Abstract

Common pregnancy complications, such as severe preeclampsia and intrauterine growth restriction, disrupt pregnancy progression and impair maternal and fetal wellbeing. Placentas from such pregnancies exhibit lesions principally within the syncytiotrophoblast (SCT), a layer in direct contact with maternal blood. In humans and mice, glial cell missing-1 (GCM-1) promotes differentiation of underlying cytotrophoblast cells into the outer SCT layer. GCM-1 may be regulated by the transcription factor peroxisome proliferator-activated receptor-gamma (PPAR-γ); in mice, PPAR-γ promotes labyrinthine trophoblast differentiation via Gcm-1, and, as we previously demonstrated, PPAR-γ activation ameliorates disease features in rat model of preeclampsia. Here, we aimed to characterize the baseline activity of PPAR-γ in the human choriocarcinoma BeWo cell line that mimics SCT formation in vitro and modulate PPAR-γ activity to study its effects on cell proliferation versus differentiation.
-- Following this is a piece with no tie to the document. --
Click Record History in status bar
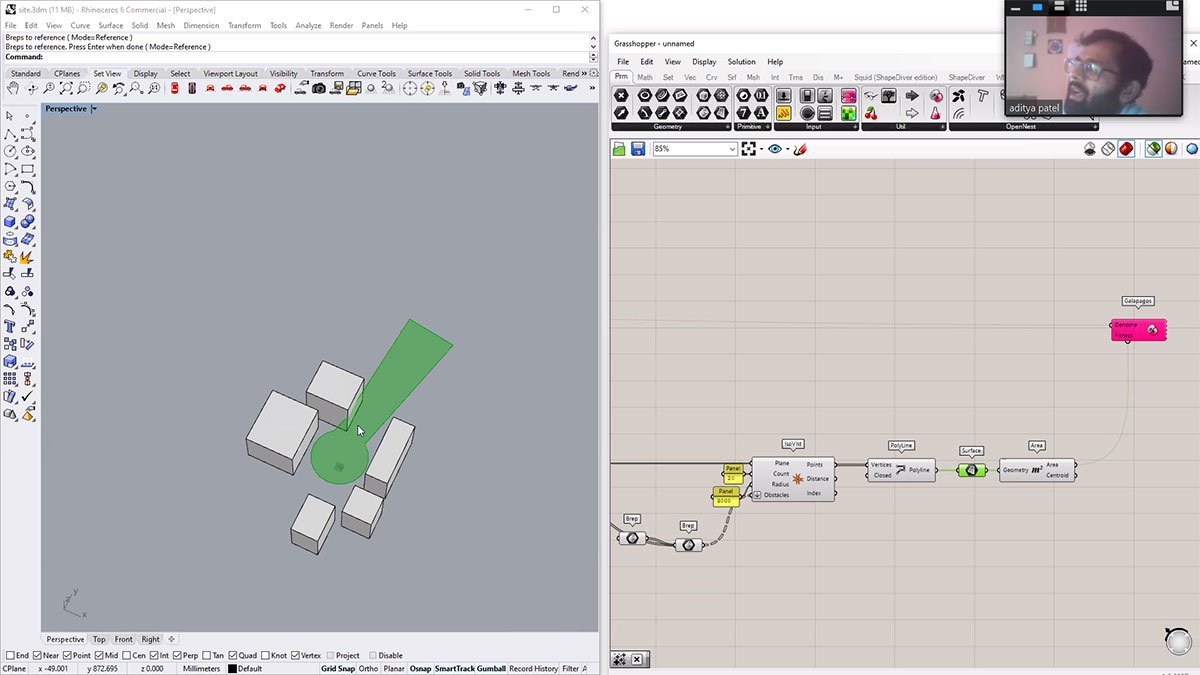Viewport: 1200px width, 675px height. [x=533, y=668]
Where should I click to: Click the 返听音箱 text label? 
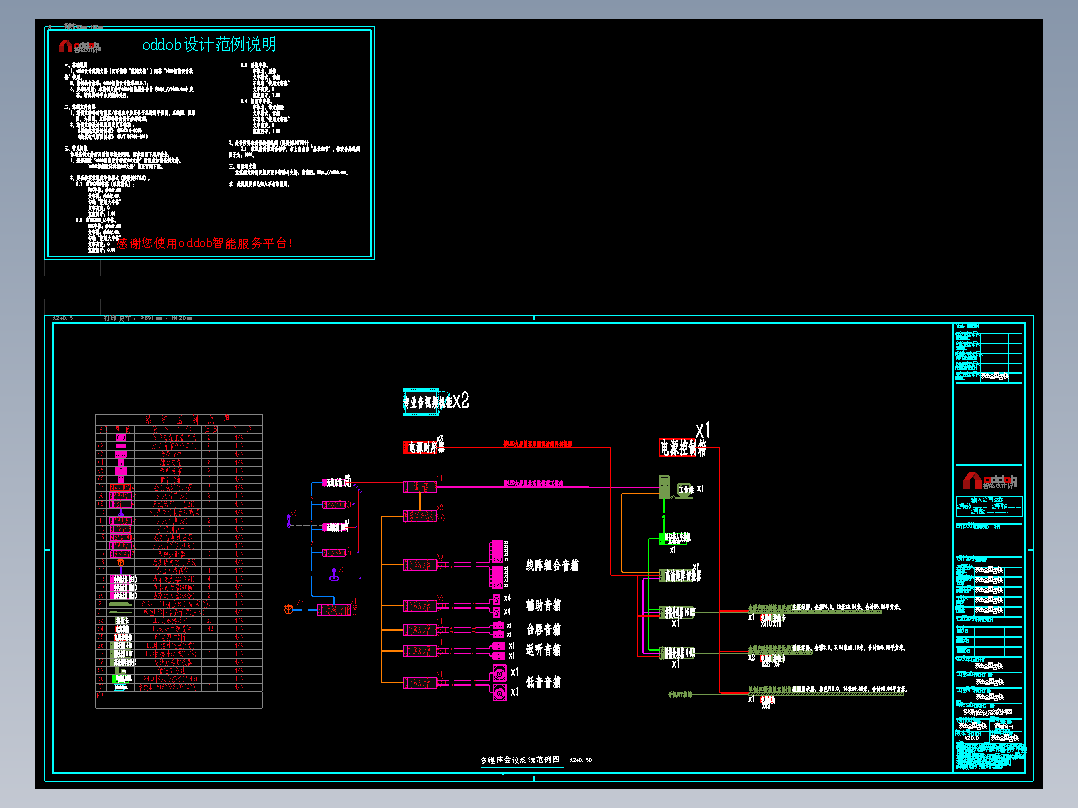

We report a novel negative autoregulatory mechanism between PPAR-γ activity and expression and show that blocking PPAR-γ activity induces cell proliferation at the expense of differentiation, while these remain unaltered following treatment with the agonist rosiglitazone. Gaining a deeper understanding of the role and activity of PPAR-γ in placental physiology will offer new avenues for the development of secondary prevention and/or treatment options for placentally-mediated pregnancy complications.